Z3「提督の口に合わなかったでしょうか?そういえば『ニホンジン』は野菜と生魚が主食だったわね」

提督「なんだその情報・・・。確かに肉や乳製品より魚と大豆を中心に生きてきた民族だけどさぁ」

Z3「ふーん、そんな食事でよく体が持ちますね」

提督「(カチン)・・・ふむ、そんな食事とな?よかろう、では今度の休日に貴艦等ドイツ艦の親睦会と称して盛大に日本料理を振る舞おうではないか」

Z3「なに?親睦会?別に私たちにそんなの――」

提督「なに、遠慮することはない。たっぷり、じっくり心行くまで日本文化の奥深さを味合わせてやろうではないか・・・」クックックッ・・・

Z3「!?」ゾクッ

・・・・・
・・・・
・・・
・・


提督「・・・っていうやりとりがあったじゃないか。覚えてないかい?」

Z3「ふふっ、思い出したわ。歓迎会という名目で執務もせずみんなでどんちゃん騒ぎをしたわね。あの時はまさかあなた本人が料理を作ってくれるとは思わなかったけど」

提督「僕だけじゃないよ、間宮さんも鳳翔さんも大鯨ちゃんまで動員したんだから」

Z3「あれは数と料理の暴力・・・親睦会というより洗脳だったような気がするわ。

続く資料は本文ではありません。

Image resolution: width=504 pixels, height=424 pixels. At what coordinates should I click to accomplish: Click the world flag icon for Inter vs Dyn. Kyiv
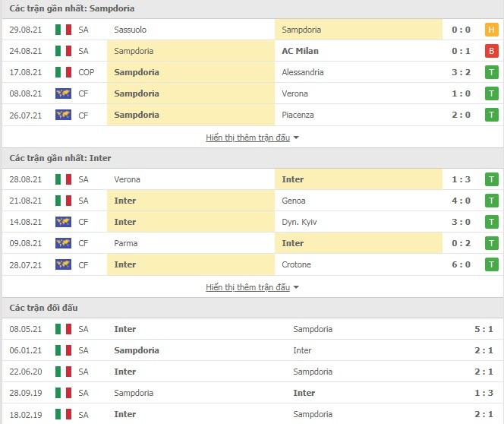(x=63, y=222)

おかげさまで日本料理が好きになれたのだけれど」

提督「良かった良かった。そういえばあの親睦会で納豆を出したときのマックスの表情は面白かったなぁ。この世の終わりみたいな顔して震えててさ」

Z3「もうっ、それは忘れてっ」ぽかぽか

提督「アハハハ・・・」



榛名「今日は榛名が秘書官なのですが・・・。いえ、目の前でイチャつかれていても榛名は大丈夫です・・・」濁り眼



提督「今日は甘いものを作ってみました」

Z3「驚いた。あなたお菓子も作れるの」

演習終わりに執務室へ顔を見せに来たマックスに提督は新作のスイーツを振る舞っていた。
マックスを椅子に座らせると提督はいそいそと冷凍庫からグラスに乗せられたアイスとおぼしきものを持ってくる。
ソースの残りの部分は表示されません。